CHAPTER ONE
INTRODUCTION
1.1 Background
During last decades, the great
population increase worldwide together with the need of people to adopt
improved conditions of living led to a dramatically increase of the
consumption of polymers (mainly plastics). Materials appear interwoven
with our consuming society where it would be hard to imagine a modern
society today without plastics which have found a myriad of uses in
fields as diverse as household appliances, packaging, construction,
medicine, electronics, and automotive and aerospace components. A
continued increase in the use of plastics has led to increase the amount
of plastics ending up in the waste stream, which then becomes a threat
to the environment when the wastes are not decomposable(Hamad et al.,
2013). Environmental issues are becoming prioritized in most government
and community development agendas. This has motivated the search for
economically efficient and ecologically effective material and energy
recycling technologies (Petts, 2000). For example, the development and
use of strategic technologies driven by recycling credit scheme and the
imposition of the landfill tax to preserve landfill void for the future
disposal of untreatable residues in England(Read et al.,1998).
The potential environmental impacts from plastics are categorized under
global warming, acidification, eutrophication and photochemical ozone
creation(Bos et al., 2007).
Polypropylene account for around 22% of
the total production of plastics in 2008, making it the second largest
plastic produced beside polyethylene which is 23.7% (Plastic waste
Management Institute, 2009).Polypropylene plastics or also known as
polypropene, are materials that are used worldwide since the 19th
century (Scheirs, 1998). Polypropylene plastics are widely used in our
daily life as kitchen utensils, in toy productions, as insulators for
electrical devices, and also in industrial sites as safety
equipment(Gaurina-Medijumurec, 2014). Since polypropylene is widely
used today in industries and also at home, its production has increase
drastically over the years with increasing production of polypropylene
made products. Therefore, polypropylene products is a major contributor
to the pollution in the world today and now acting as a threat to both
man and the whole biodiversity(Anthony, 2003). Itsnon-biodegradability
makes post-consumer polypropylene a major environmental issue. Disposal
of polypropylene waste by burning is not an environmentally friendly as
the gases released are toxic.
Several options have been considered to reduce polypropylene waste such as reuse and recycling (Aurrekoetxeaet al.,
2011). The most common examples of reuse are with glass containers,
where milk and drinks bottles are returned to be cleaned and used
again(Hamad et al., 2013). Reuse is not widely practiced in
relation to plastic packaging of plastic products in general tend to be
discarded after first use. However, there are examples of reuse in the
marketplace. For example, a number of detergent manufacturers market
refill sachets for bottled washing liquids and fabric softeners.
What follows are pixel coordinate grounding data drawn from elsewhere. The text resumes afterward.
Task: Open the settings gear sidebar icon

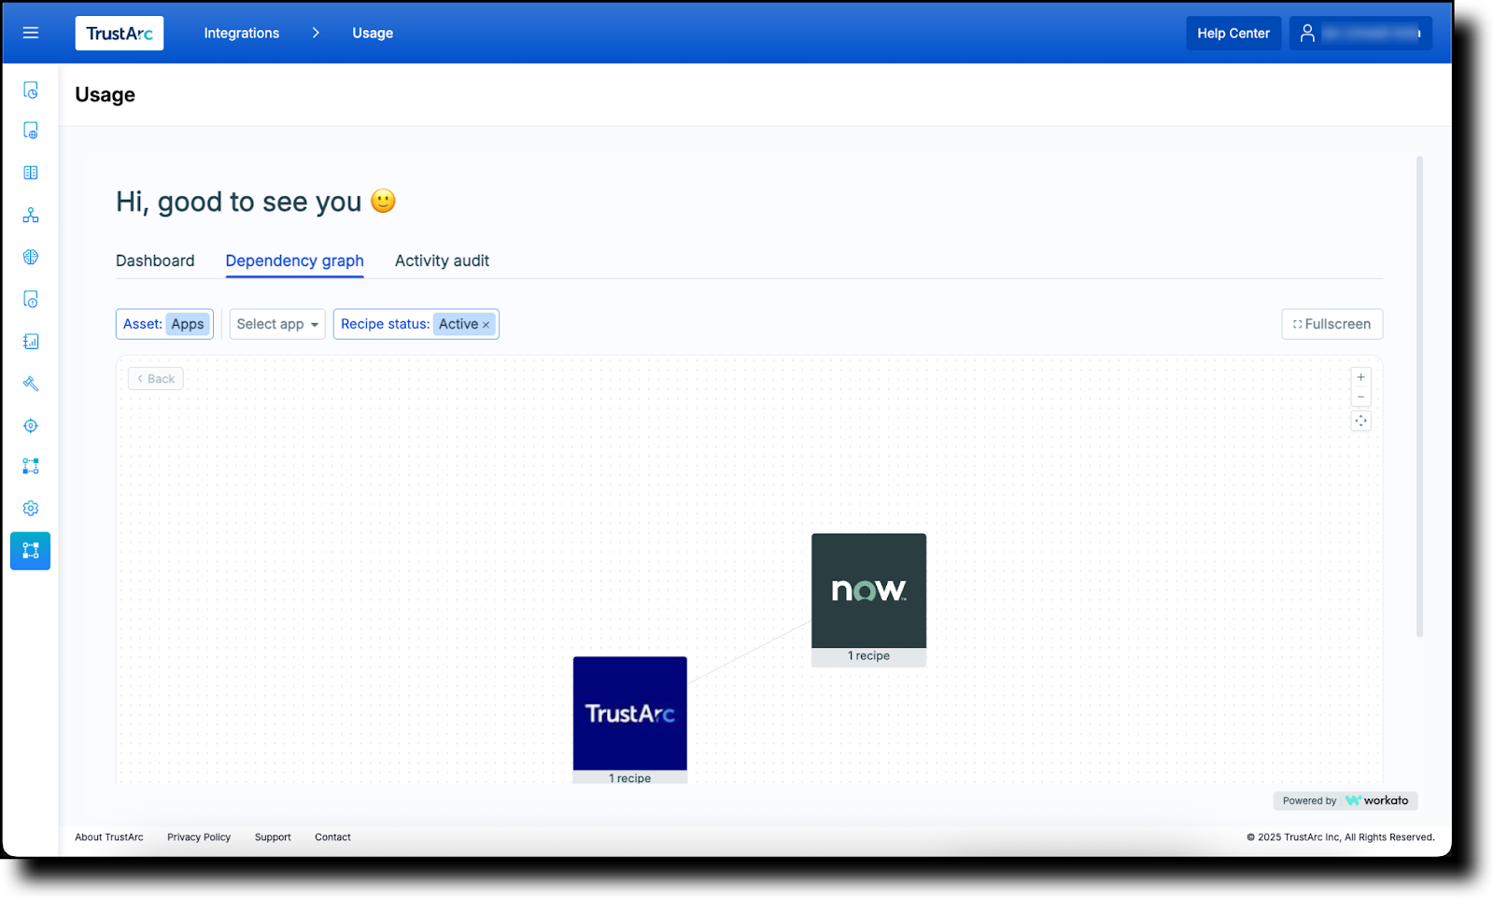Action: pyautogui.click(x=31, y=509)
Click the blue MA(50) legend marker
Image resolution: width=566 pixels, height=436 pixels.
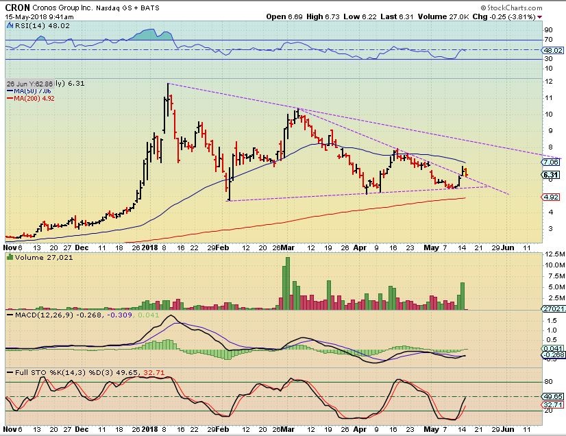(x=9, y=91)

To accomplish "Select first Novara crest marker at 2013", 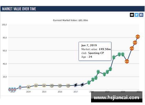I will 10,89.
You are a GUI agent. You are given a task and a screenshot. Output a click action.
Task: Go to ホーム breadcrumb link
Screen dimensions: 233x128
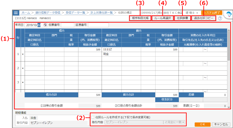click(x=26, y=13)
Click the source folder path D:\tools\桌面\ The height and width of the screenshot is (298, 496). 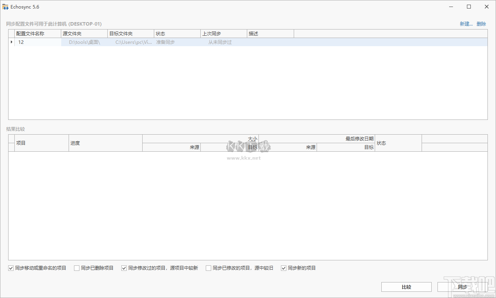pos(84,42)
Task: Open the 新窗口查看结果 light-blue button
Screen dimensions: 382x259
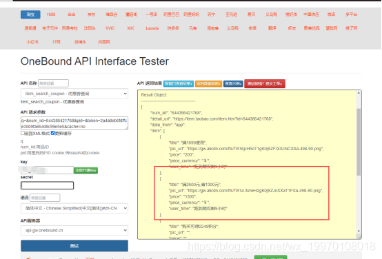Action: pyautogui.click(x=179, y=84)
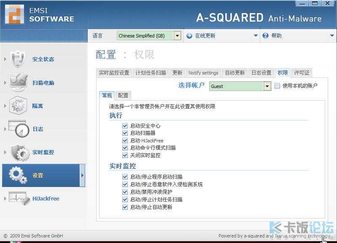Click the settings gears icon
This screenshot has height=243, width=337.
coord(18,175)
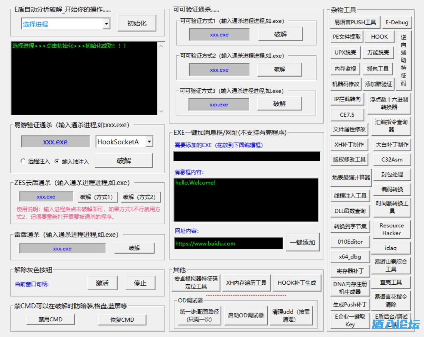Open the 选择进程 dropdown
424x337 pixels.
(106, 24)
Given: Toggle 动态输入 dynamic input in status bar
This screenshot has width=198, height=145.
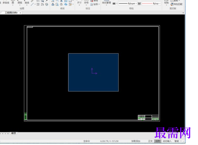Looking at the screenshot, I should 167,141.
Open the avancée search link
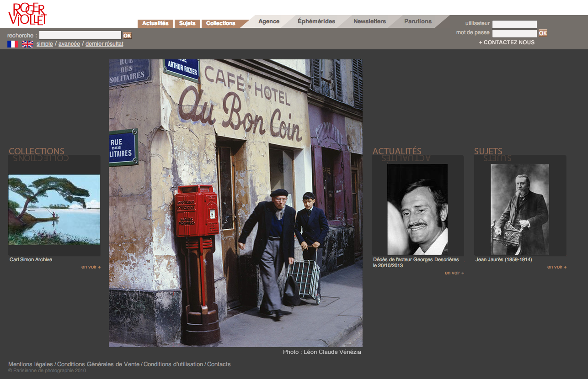 click(69, 44)
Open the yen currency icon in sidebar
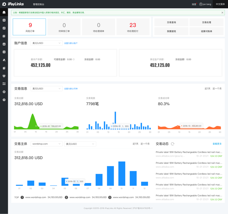Image resolution: width=228 pixels, height=214 pixels. pos(4,20)
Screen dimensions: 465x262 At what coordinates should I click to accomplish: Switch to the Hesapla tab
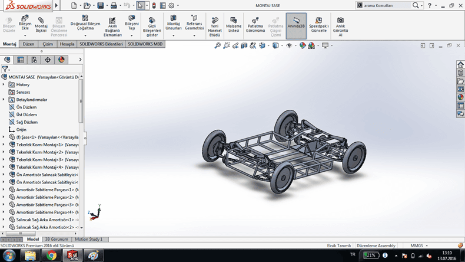coord(67,44)
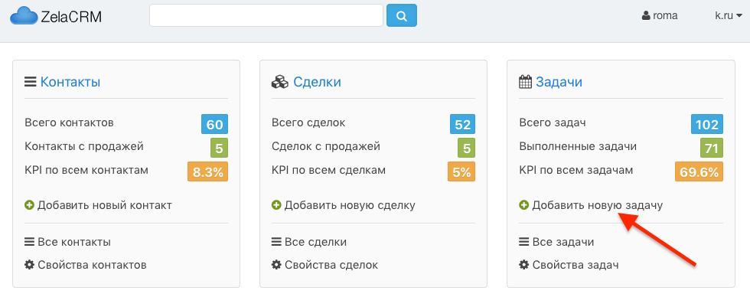Click the 69.6% KPI tasks badge

tap(699, 172)
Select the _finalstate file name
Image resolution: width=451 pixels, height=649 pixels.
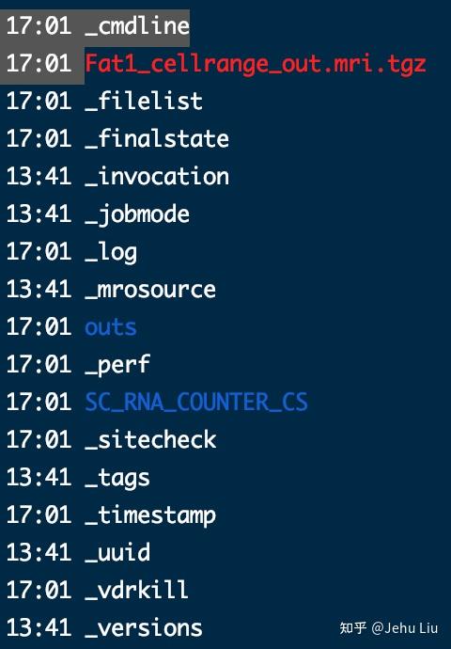coord(157,139)
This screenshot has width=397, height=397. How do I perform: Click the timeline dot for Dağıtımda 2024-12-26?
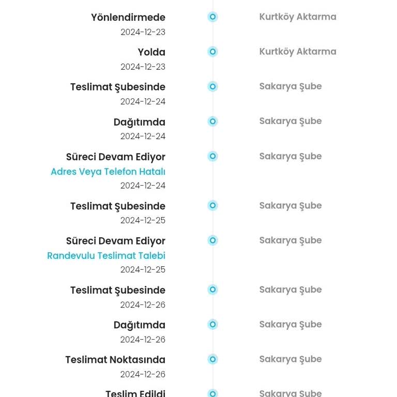click(212, 324)
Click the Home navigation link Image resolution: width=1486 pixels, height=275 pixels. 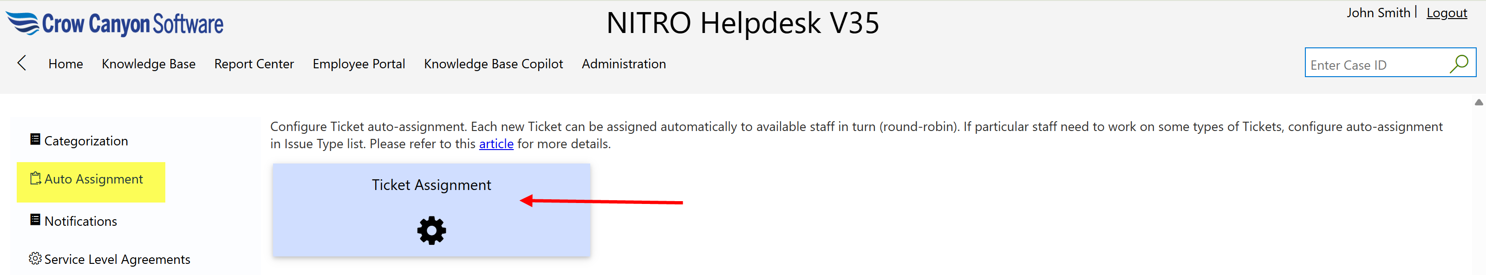(65, 63)
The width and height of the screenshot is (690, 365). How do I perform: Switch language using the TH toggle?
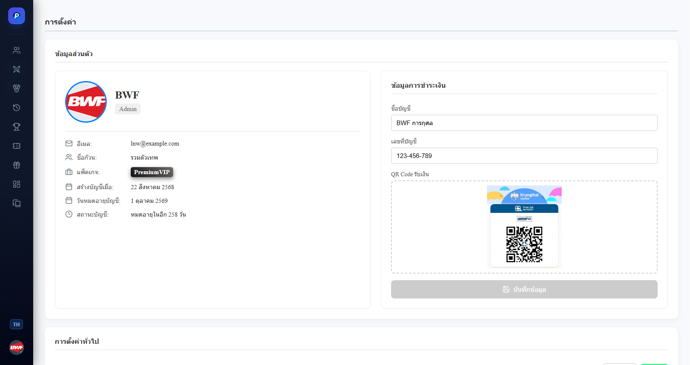[x=17, y=324]
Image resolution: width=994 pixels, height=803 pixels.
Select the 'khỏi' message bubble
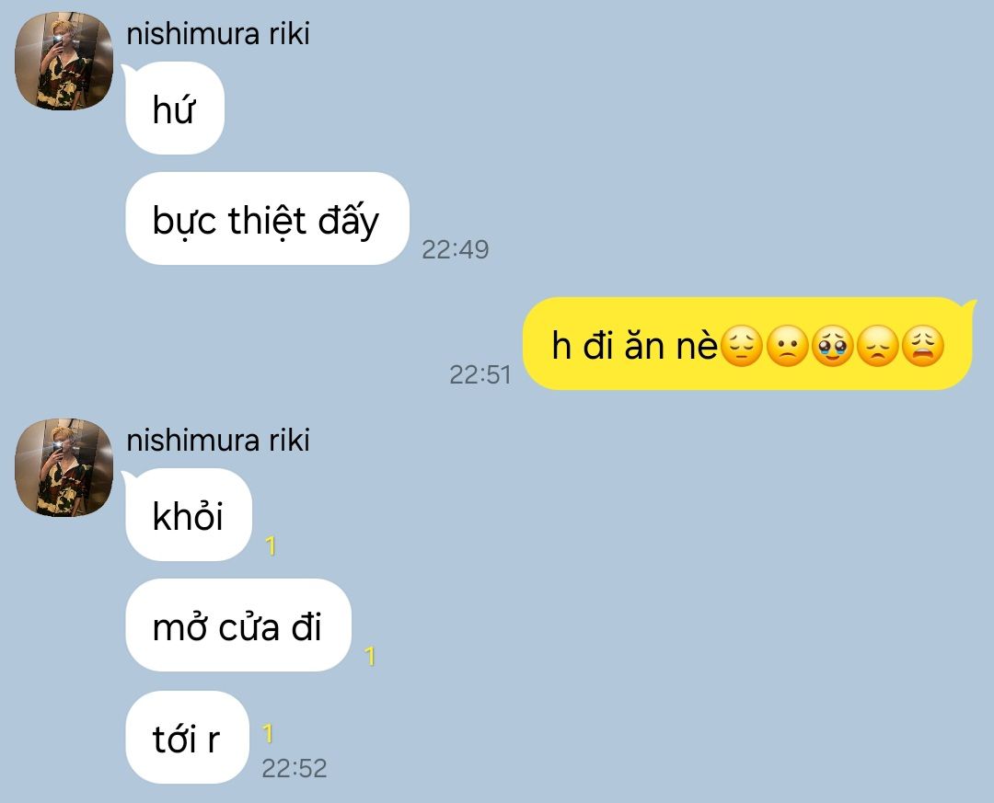[x=189, y=514]
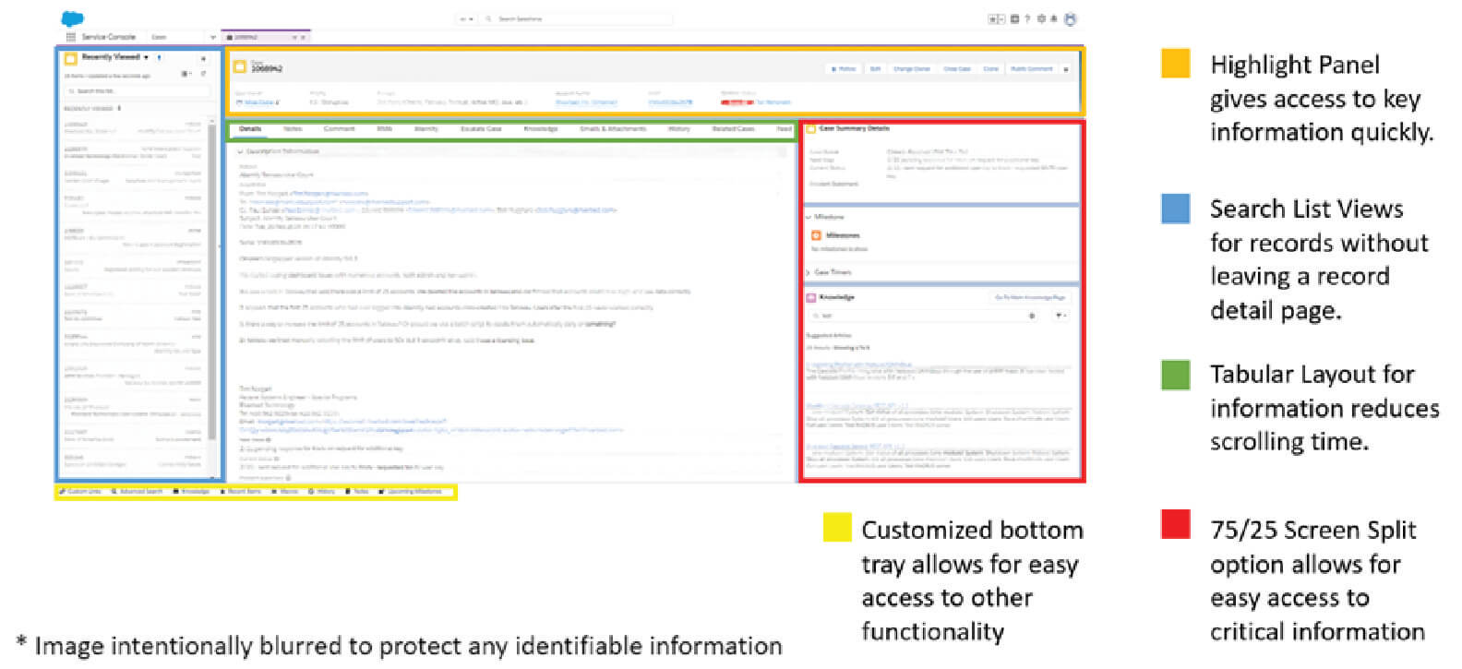
Task: Click the user profile avatar
Action: 1071,18
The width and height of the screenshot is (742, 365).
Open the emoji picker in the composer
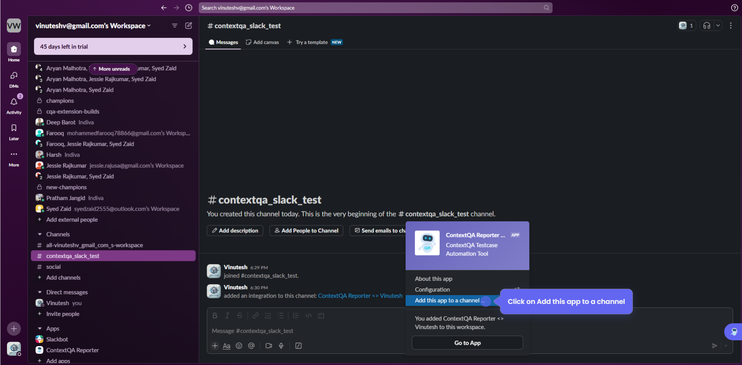coord(239,346)
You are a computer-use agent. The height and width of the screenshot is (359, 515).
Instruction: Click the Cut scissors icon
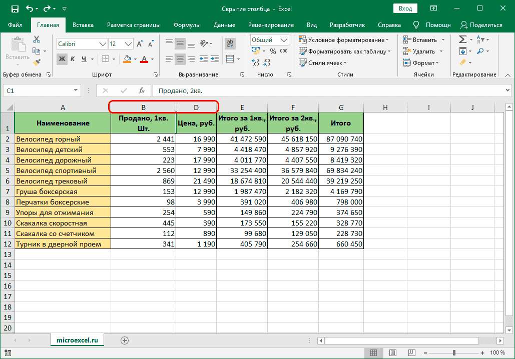37,40
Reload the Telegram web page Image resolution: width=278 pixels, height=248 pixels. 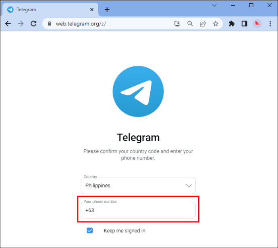[33, 24]
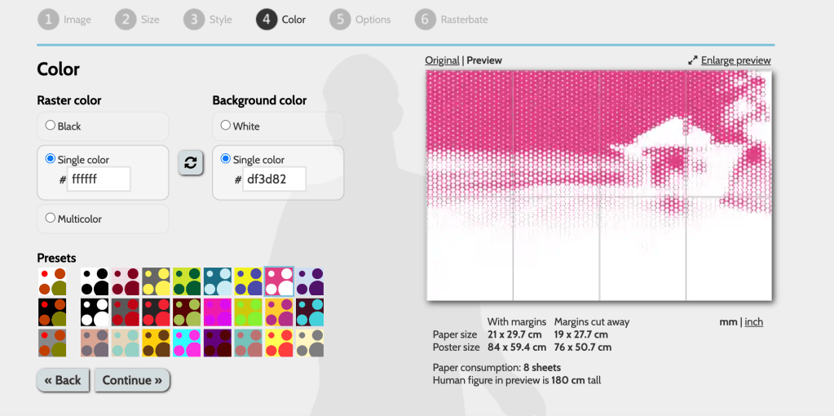Screen dimensions: 834x416
Task: Select white-on-pink highlighted preset swatch
Action: [279, 281]
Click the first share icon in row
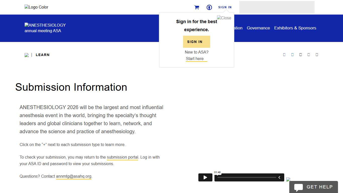Viewport: 343px width, 193px height. click(x=284, y=55)
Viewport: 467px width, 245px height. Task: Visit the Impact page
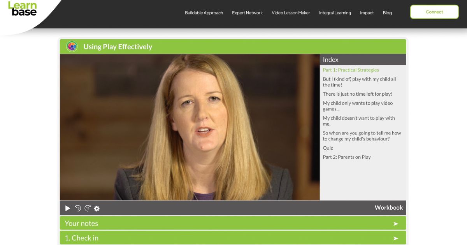367,12
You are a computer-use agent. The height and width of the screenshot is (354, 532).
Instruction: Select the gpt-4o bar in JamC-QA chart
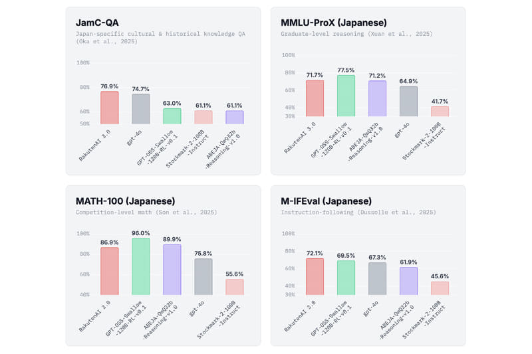(x=141, y=109)
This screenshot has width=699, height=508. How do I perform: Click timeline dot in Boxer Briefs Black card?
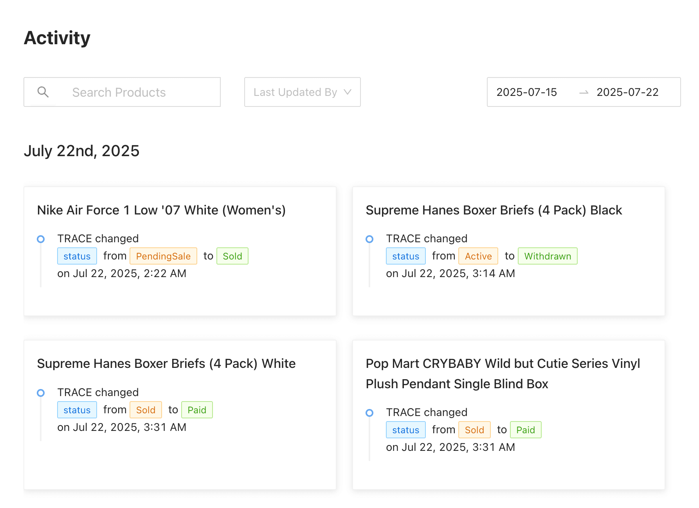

Consumers can refill and hence reuse their plastic bottles at home, but
in all of these cases the reusing of the plastic bottles and containers
do not continue for long time especially in the food applications which
makes recycling the best alternative.
Mechanical recycling and chemical
recycling are the most widely practiced of these methods. However, from
industrial point of view, the mechanical recycling is the most suitable
because its low cost and reliability (Hamad et al., 2013).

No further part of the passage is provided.